== Data for the task

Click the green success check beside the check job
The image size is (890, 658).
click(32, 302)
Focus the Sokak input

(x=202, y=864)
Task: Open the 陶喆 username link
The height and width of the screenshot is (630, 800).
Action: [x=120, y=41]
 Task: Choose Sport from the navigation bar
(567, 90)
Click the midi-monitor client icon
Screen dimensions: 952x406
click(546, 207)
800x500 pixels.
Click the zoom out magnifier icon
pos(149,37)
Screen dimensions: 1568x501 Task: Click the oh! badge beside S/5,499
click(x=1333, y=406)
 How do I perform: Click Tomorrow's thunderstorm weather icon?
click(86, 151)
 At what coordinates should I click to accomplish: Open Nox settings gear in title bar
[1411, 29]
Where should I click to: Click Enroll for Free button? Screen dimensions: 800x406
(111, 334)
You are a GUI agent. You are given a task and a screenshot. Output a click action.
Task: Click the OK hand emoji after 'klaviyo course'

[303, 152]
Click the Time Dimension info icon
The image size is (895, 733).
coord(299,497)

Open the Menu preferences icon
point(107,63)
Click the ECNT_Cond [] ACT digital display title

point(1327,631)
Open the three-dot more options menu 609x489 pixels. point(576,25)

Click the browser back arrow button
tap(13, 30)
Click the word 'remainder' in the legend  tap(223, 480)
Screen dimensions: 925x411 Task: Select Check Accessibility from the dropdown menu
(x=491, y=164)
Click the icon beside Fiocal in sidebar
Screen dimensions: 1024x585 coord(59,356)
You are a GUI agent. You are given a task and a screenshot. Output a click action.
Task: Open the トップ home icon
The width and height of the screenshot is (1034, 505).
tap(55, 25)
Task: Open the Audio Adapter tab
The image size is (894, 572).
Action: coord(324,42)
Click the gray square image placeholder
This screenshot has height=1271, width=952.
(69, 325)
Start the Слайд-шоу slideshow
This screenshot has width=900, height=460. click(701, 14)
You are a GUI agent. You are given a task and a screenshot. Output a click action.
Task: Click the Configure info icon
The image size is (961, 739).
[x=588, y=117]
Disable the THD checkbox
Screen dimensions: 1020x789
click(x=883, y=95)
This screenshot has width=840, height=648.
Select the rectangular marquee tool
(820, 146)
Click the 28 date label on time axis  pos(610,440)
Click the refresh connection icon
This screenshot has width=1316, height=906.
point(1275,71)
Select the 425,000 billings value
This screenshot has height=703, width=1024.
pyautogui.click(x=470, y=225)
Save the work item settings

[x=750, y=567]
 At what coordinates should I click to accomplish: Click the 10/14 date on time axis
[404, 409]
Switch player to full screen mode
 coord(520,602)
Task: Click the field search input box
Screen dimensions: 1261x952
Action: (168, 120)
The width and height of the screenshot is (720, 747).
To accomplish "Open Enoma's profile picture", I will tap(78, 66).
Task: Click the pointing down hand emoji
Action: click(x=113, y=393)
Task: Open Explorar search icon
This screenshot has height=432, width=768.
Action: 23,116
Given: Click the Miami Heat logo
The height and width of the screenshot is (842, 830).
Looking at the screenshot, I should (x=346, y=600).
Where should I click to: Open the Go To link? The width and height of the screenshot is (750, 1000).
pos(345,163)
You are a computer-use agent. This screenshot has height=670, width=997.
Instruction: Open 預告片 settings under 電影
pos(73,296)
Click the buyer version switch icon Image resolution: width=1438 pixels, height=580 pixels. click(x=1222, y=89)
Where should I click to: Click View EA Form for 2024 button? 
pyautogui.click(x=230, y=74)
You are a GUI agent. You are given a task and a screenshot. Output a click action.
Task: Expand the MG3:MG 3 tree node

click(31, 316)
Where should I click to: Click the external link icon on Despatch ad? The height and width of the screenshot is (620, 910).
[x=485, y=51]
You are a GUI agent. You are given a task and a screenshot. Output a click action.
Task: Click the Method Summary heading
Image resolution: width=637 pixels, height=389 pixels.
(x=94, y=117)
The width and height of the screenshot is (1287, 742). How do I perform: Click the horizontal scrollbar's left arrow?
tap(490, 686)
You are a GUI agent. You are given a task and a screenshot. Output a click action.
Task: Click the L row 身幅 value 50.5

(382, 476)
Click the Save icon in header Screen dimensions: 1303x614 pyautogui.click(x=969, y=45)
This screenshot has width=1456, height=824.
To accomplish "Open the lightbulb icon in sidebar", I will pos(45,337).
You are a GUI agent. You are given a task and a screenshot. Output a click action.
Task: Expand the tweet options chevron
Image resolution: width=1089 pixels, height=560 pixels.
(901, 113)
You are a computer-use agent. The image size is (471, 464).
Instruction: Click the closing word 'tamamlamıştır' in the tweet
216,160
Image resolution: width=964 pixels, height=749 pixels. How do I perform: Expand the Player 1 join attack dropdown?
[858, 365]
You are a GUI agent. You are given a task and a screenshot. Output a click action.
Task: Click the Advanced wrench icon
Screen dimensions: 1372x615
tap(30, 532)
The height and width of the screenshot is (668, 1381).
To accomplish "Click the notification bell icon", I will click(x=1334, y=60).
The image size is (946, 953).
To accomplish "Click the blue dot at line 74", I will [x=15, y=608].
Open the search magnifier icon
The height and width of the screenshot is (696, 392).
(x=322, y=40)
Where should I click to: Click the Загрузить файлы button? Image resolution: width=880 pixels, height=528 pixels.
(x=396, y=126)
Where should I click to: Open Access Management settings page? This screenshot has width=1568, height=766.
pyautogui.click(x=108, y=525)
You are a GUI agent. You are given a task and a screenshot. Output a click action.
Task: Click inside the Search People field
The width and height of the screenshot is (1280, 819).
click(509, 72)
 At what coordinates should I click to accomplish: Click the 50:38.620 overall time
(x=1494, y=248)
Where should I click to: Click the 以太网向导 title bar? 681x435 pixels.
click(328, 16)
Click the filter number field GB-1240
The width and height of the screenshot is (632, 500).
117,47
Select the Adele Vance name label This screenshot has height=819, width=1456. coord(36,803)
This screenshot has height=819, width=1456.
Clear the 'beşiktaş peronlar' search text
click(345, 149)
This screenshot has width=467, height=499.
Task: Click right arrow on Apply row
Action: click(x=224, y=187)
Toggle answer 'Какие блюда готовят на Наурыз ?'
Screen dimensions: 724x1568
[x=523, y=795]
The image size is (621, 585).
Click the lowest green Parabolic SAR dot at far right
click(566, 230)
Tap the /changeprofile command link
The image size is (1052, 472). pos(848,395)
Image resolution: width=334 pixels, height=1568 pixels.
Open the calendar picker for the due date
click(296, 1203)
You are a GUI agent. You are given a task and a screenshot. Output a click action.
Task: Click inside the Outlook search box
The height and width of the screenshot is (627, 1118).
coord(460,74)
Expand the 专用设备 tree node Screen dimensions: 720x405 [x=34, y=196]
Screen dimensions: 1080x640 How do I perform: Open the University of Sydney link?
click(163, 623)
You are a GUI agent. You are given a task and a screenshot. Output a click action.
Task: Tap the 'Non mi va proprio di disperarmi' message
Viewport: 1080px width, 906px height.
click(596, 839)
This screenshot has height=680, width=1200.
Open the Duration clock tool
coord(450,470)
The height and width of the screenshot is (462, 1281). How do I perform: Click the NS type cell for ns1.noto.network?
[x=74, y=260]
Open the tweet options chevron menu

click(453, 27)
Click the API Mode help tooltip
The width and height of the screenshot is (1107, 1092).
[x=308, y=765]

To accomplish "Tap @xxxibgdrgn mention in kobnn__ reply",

====

The lines above may hold the string "info". Say how many do, and give only that number.

Response for this exercise:
2